Tiffany & Co. (NYSE: TIF) announced on Tuesday that it is blaming poor quarterly results on a significant decline of Chinese tourism. The decline is explained by the ongoing trade war between the U.S. and China as well as an announcement on Tuesday by China’s Ministry of Foreign Affairs. The ministry warned Chinese citizens not to travel to the U.S. Beijing also cautioned those already working and traveling in the U.S.
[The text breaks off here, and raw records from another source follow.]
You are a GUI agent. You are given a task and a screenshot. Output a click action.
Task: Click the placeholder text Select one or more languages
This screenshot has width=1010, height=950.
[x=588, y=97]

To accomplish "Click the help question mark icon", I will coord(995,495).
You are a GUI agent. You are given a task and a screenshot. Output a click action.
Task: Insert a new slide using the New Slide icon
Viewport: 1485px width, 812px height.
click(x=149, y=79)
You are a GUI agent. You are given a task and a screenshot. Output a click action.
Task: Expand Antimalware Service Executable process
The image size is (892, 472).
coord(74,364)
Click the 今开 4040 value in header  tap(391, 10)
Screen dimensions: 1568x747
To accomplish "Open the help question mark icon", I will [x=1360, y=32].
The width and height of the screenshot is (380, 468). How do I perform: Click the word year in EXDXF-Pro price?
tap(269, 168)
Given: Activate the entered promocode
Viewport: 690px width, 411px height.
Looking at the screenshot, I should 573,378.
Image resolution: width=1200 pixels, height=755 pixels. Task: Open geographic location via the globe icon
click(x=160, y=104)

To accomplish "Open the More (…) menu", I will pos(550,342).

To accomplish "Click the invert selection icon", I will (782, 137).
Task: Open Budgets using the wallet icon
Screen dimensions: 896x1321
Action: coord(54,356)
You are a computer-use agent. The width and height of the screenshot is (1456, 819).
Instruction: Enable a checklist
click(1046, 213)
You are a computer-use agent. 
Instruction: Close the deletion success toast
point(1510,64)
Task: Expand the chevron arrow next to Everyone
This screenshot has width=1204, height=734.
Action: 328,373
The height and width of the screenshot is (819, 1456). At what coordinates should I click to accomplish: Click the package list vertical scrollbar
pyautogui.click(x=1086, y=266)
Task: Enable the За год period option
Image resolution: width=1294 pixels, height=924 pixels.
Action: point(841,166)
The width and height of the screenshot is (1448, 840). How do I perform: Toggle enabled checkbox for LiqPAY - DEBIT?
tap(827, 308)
For the first quarter, the Company’s net income fell 12% to USD 125.2 Million, or USD 1.03 per share. According to Refinitiv, this figure at least beat analysts’ expectations of USD 1.02 per share. Tiffany had USD 1.003 Billion in revenue, falling 3% and missing the USD 1.015 Billion forecast by analysts. The Company’s same-store sales missed estimates in every region. In the U.S., same-store sales dropped 5%, compared with the 1.2% that was estimated. The largest comparable sales decline was in Europe, which fell 7%, compared with the expected increase of 1.8%. After dropping in premarket trading, Tiffany’s stock closed up 2.6% on Tuesday. The shares have risen nearly 15% so far this year.
Tiffany is affected by a recent imposition of increased tariff rates on jewelry products that it exports from the U.S. into China. However, the Company has elected not to increase retail prices in China as of this date.
“The tourists in the U.S. represent a low double-digit percentage of our total sales in the U.S. and we have seen a sharp decrease to sales to tourists in the U.S. in the range of 25%. Even sharper for Chinese tourists,” said Alessandro Bogliolo, Chief Executive Officer of Tiffany.